The split of lubricant consumption by region tracks the division of global installed capacity. China is the largest market for lubricants used in wind energy, accounting for 34% of total demand, followed closely by the United States with 21%. Germany and India account for an approximate share of 6% each.
However, Germany’s demand is slightly more than that of India according to the recent Lubricants for Wind Turbines: Global Market Analysis and Opportunities report by global market research and management consulting firm Kline.
The overall demand for lubricants used in the wind-energy industry will increase from 37.6 kilo-tonnes in 2015 to 53.7 kilo-tonnes by 2020, reflecting a compound annual growth rate (CAGR) of 7.4%.
Lubricant demand growth will be influenced primarily by three factors: growth in wind energy capacity, the penetration of direct drive machines, and drain interval extensions. The main lubricants used in a turbine include gear oils, greases, and hydraulic fluids.

^^^^^^^^

* [WHAT TO PRODUCE] Quote the passage on lubricant demand in wind energy, beginning at the words "The split of" and stopping after the words "(CAGR) of 7.4%.". Responses must draw solely on the passage on lubricant demand in wind energy.

* [Entries on locating words and elements]
^^^^^^^^

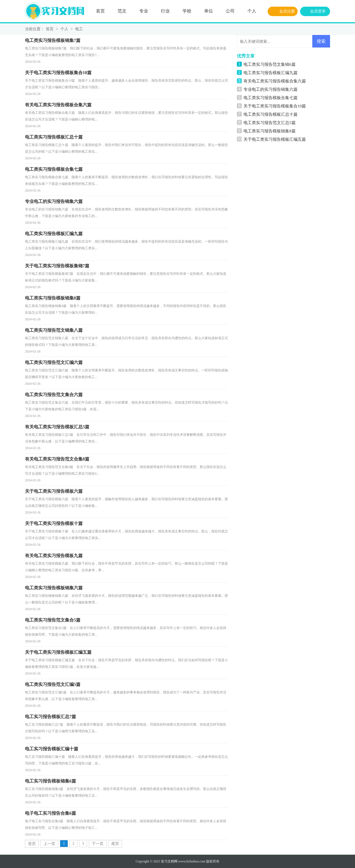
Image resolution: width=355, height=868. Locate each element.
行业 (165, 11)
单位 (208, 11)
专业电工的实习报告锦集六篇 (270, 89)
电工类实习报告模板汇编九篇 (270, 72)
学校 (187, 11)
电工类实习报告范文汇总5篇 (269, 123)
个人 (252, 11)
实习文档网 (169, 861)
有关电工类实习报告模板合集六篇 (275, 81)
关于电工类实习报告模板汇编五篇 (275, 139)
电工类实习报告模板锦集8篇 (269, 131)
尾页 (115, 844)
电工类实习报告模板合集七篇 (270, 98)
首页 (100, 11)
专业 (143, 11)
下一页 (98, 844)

^^^^^^^^

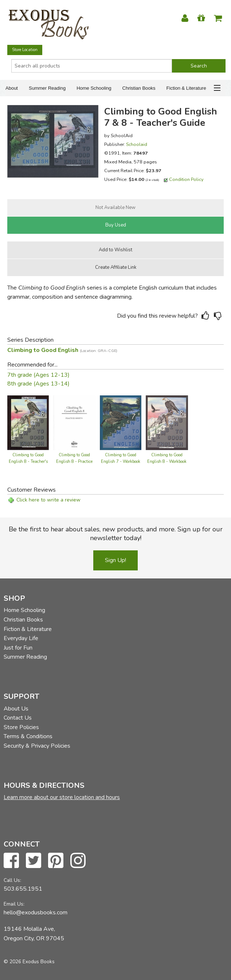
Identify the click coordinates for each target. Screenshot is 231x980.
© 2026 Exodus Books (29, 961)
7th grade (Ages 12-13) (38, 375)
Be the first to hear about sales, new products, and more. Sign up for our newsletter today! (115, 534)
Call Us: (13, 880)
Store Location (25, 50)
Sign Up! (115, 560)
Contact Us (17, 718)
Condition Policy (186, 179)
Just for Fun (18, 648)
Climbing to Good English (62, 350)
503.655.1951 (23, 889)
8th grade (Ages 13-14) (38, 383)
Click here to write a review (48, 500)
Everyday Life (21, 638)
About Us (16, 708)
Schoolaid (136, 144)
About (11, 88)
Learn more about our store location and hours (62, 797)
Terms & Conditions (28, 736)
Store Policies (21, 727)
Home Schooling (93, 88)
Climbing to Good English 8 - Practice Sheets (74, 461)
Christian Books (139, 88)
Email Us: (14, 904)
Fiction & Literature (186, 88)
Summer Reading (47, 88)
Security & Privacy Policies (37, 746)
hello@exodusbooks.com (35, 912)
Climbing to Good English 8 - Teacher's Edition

^^^^^^^^

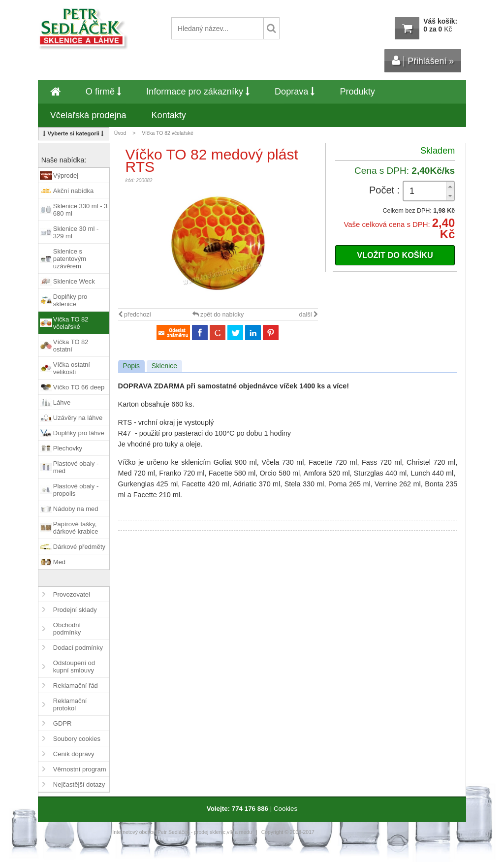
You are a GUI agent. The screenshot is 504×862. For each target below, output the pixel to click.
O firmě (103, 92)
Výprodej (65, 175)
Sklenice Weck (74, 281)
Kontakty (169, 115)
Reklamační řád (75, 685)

^^^^^^^^

* [EXERCISE OUTPUT]
The split of lubricant consumption by region tracks the division of global installed capacity. China is the largest market for lubricants used in wind energy, accounting for 34% of total demand, followed closely by the United States with 21%. Germany and India account for an approximate share of 6% each.
However, Germany’s demand is slightly more than that of India according to the recent Lubricants for Wind Turbines: Global Market Analysis and Opportunities report by global market research and management consulting firm Kline.
The overall demand for lubricants used in the wind-energy industry will increase from 37.6 kilo-tonnes in 2015 to 53.7 kilo-tonnes by 2020, reflecting a compound annual growth rate (CAGR) of 7.4%.